Document and screenshot pointing lines:
----

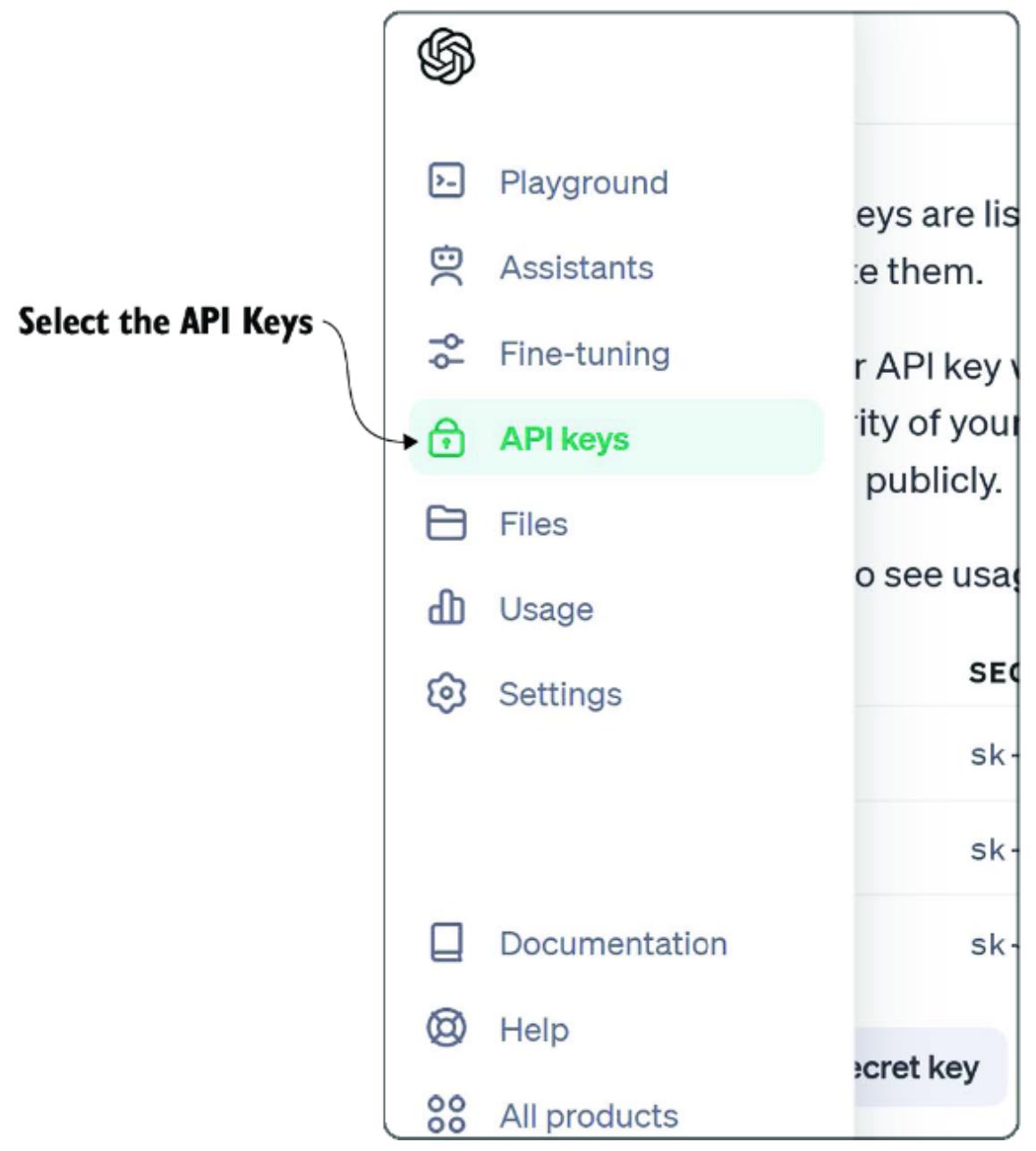Select API keys text in sidebar
The image size is (1036, 1151).
[x=565, y=439]
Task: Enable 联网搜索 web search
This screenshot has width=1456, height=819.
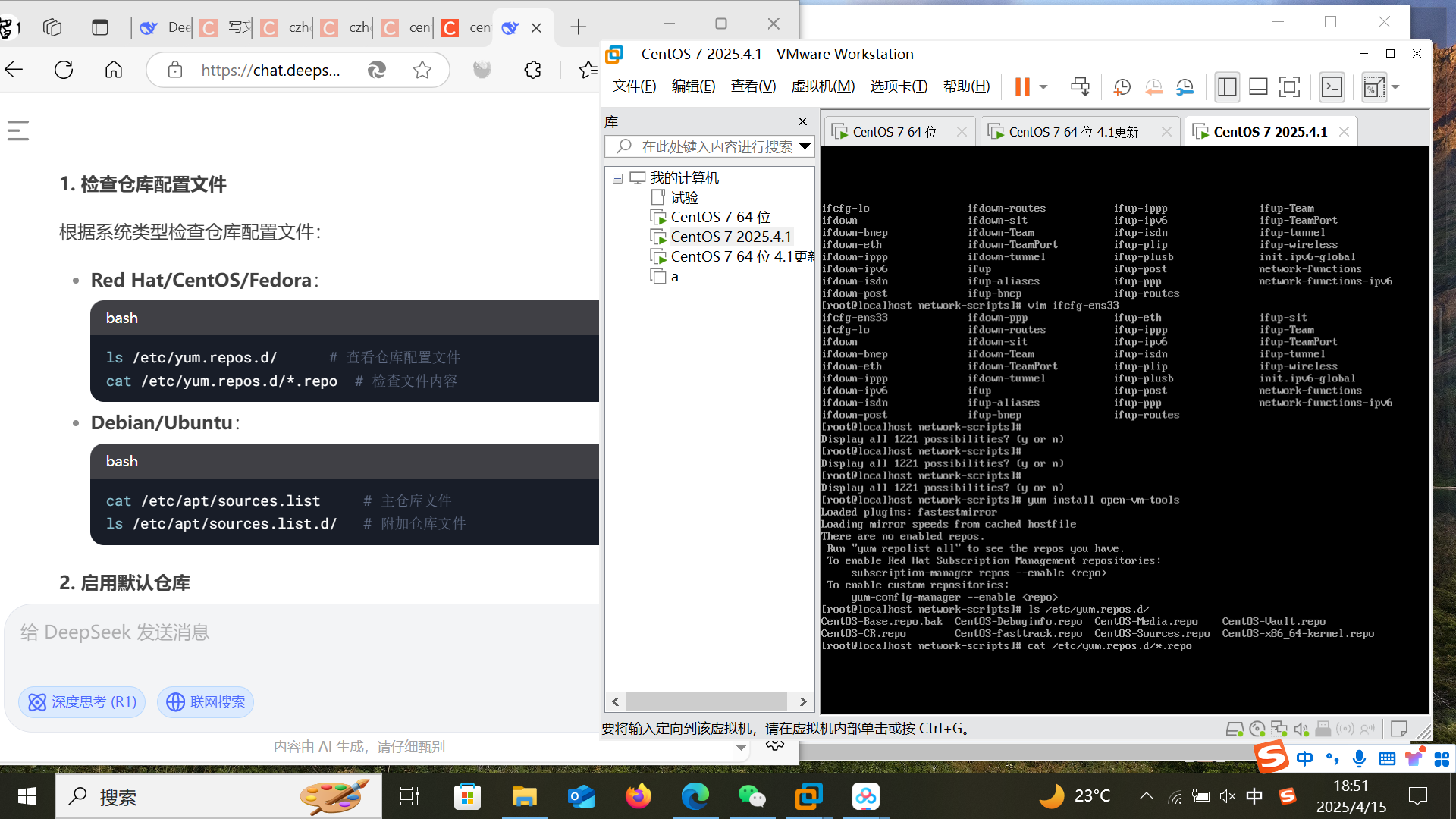Action: 206,702
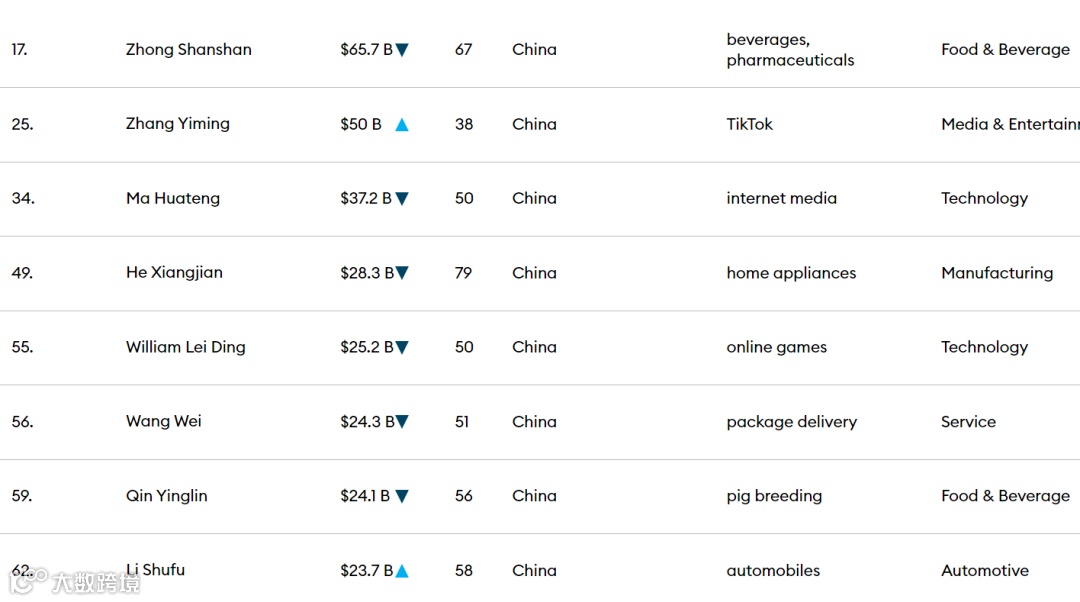Image resolution: width=1080 pixels, height=602 pixels.
Task: Click the down arrow next to $24.1 B
Action: 402,496
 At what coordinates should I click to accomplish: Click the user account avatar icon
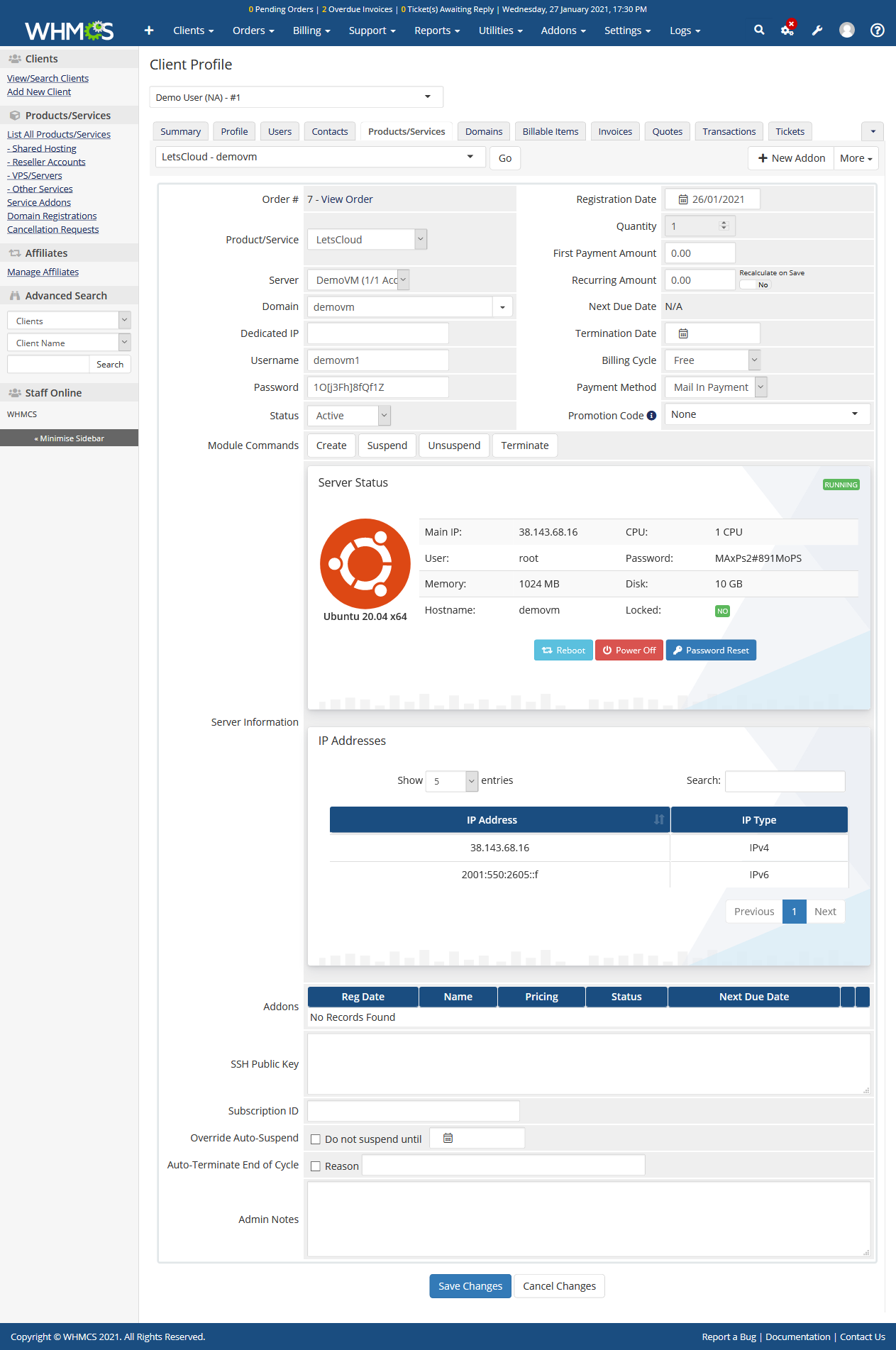coord(847,30)
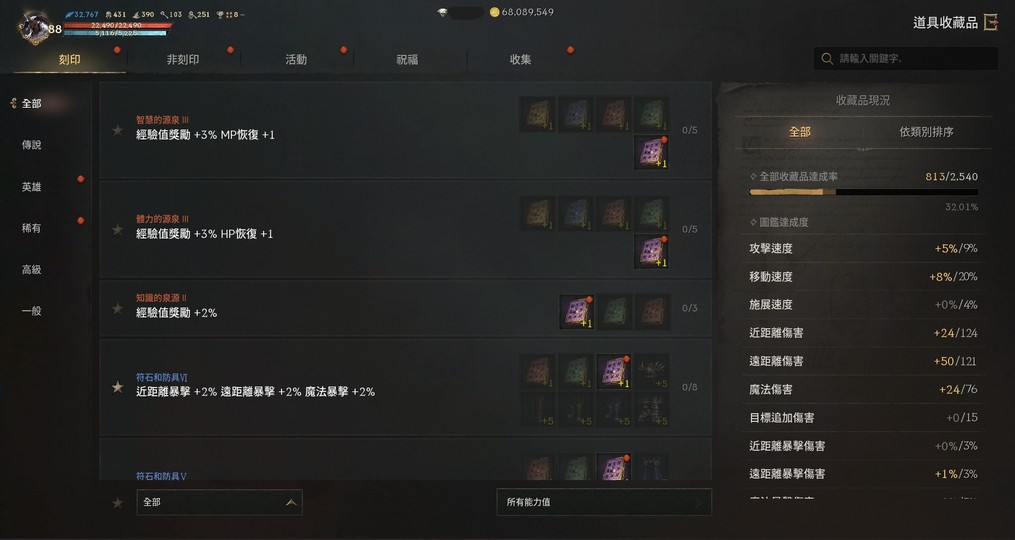The height and width of the screenshot is (540, 1015).
Task: Click the keyword search field
Action: (906, 58)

----

The task: Duplicate the lines above word for word, leaving out the pictures.

Result:
Select API keys text in sidebar
The image size is (1036, 1151).
[x=565, y=439]
Task: Enable 联网搜索 web search
This screenshot has width=1456, height=819.
Action: 206,702
Image resolution: width=1080 pixels, height=602 pixels.
Task: Click the down arrow next to $24.1 B
Action: 402,496
 At what coordinates should I click to accomplish: Click the user account avatar icon
coord(847,30)
The height and width of the screenshot is (540, 1015).
Task: Click the keyword search field
Action: (906, 58)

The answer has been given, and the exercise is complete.